Amazon Prime Video has shared the first pictures from its 2024 TV adaption of the video game Fallout. The pictures from the hotly anticipated show feature Ella Purnell as Lucy and Walton Goggins as The Ghoul.
The streaming service previously announced that the series will air from April 12 having broken its silence in August to confirm Westworld creators Jonathan Nolan and Lisa Joy were behind it. Fallout has been in the works for more than three years after Amazon licensed the rights in 2020.
Like the video game series, which had its fourth instalment in 2015, the plot picks up 200 years after a nuclear apocalypse and profiles the “haves and have nots” in the new order.
London actress Ella Purnella, who is best known for Yellowjackets, will play Lucy - described by Amazon as an “idealistic vault dweller whose ideals are tested when people harm her loved ones”.

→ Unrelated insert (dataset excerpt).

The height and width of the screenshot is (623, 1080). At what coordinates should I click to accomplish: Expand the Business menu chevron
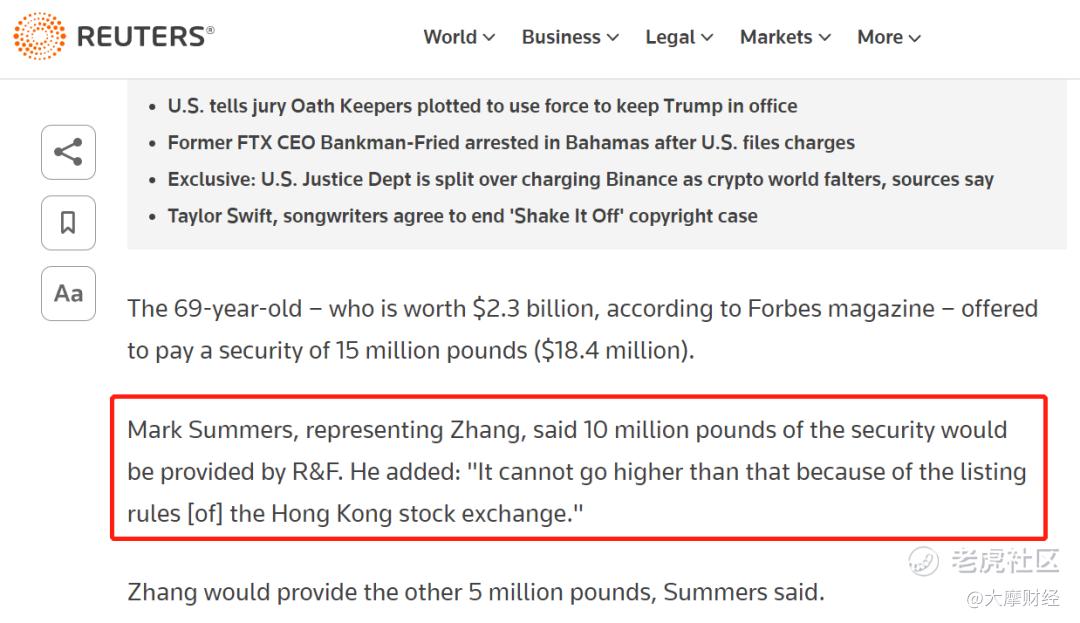pos(613,38)
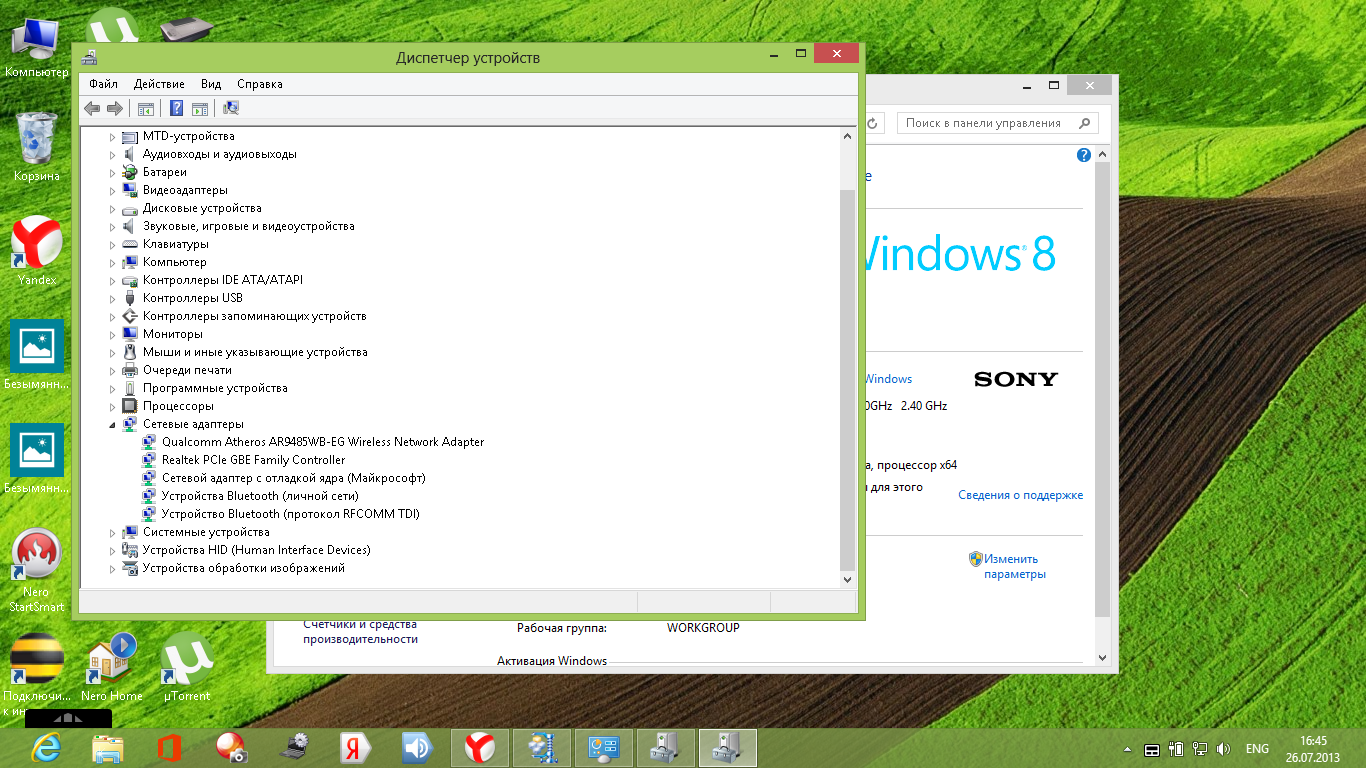The image size is (1366, 768).
Task: Click the Сведения о поддержке link
Action: [1020, 495]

Walton Goggins, of Tomb Raider and The Hateful Eight, is shown minus his nose in promo photos as he plays The Ghoul, a bounty hunter. Aaron Moten is young soldier Maximus while Kyle MacLachlan plays Lucy’s father Hank. The only star IMDb lists as featuring in all eight of the first season’s episodes is Moises Arias.

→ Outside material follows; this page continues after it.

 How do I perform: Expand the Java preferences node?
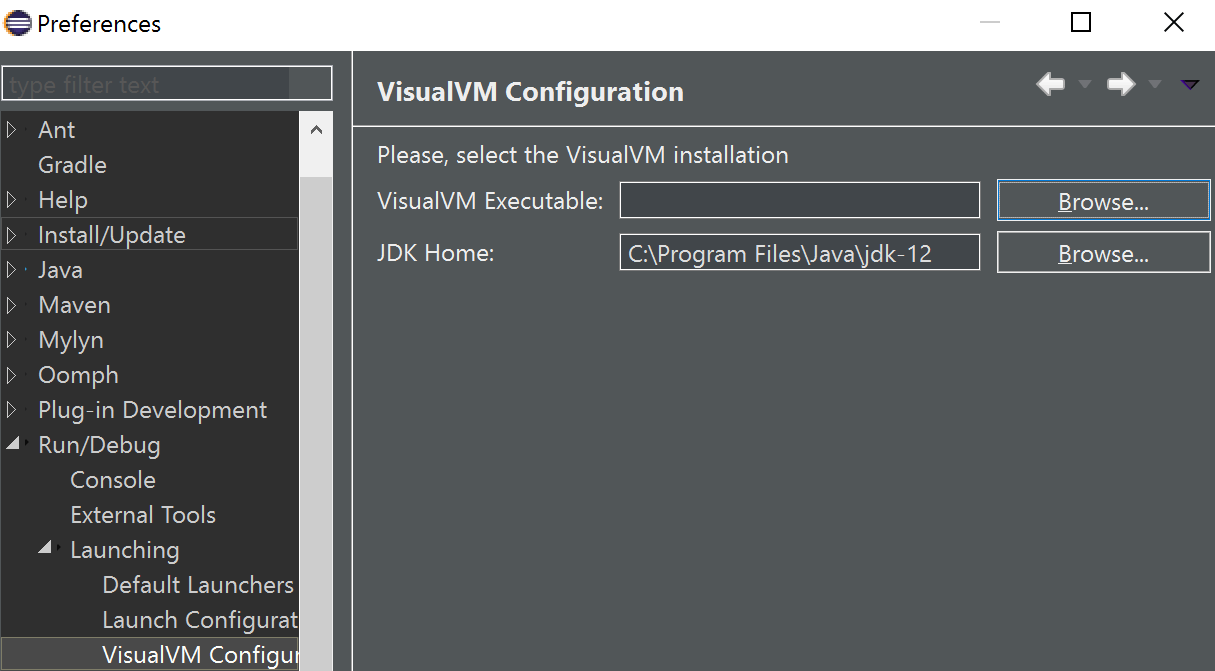[x=12, y=270]
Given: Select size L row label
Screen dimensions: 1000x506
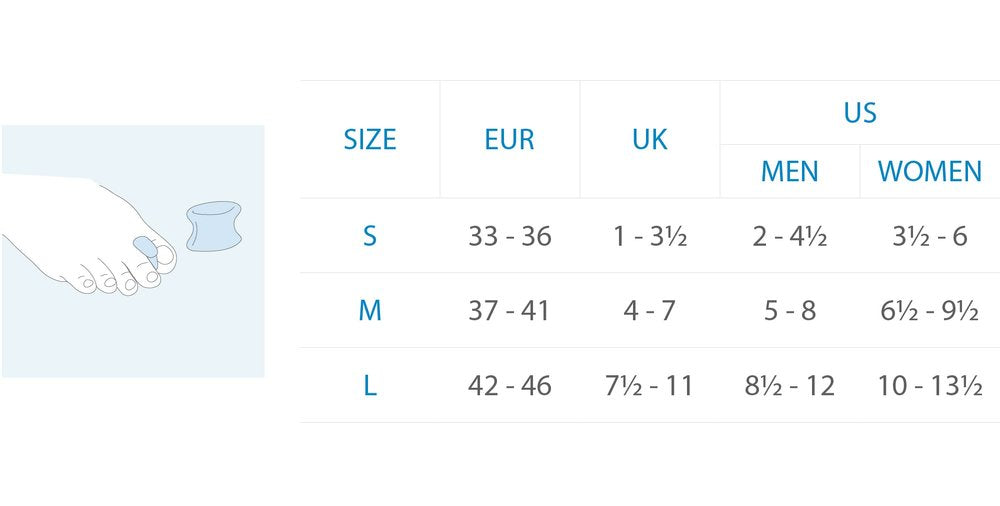Looking at the screenshot, I should coord(370,385).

Amazon Prime made its release date announcement on Fallout Day, October 23, the same day that the nuclear blast strikes in the game to all but end humanity.
Screenwriter and director Jonathan “Jonah” Nolan, brother of Oppenheimer director Christopher, told Vanity Fair that the situation reflects that of reality.

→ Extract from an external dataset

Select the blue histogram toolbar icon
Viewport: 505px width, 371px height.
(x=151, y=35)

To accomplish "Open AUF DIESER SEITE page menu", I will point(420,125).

“The games are about the culture of division and haves and have-nots that, unfortunately, have only gotten more and more acute in this country and around the world over the last decades,” he said.
Aside from the first look at Purnella and Goggins, the stills show the Brotherhood of Steel army marching, an airship and a town of survivors that resembles a junkyard. A trailer was leaked at the end of October.
Vanity Fair reported that the plot will see the nice but naive Lucy forced into fighting for justice in this futuristic hellscape.
Nolan added: “Lucy is charming and plucky and strong…and then you see she’s confronted with the reality of, hey, maybe the supposedly virtuous things you grew up with are not necessarily that virtuous.
“If they are virtuous, they’re couched in circumstantial virtuousness. It’s a luxury virtue. You have your point of view because you never ran out of food, right? You guys were able to share everything—because you had enough to share.”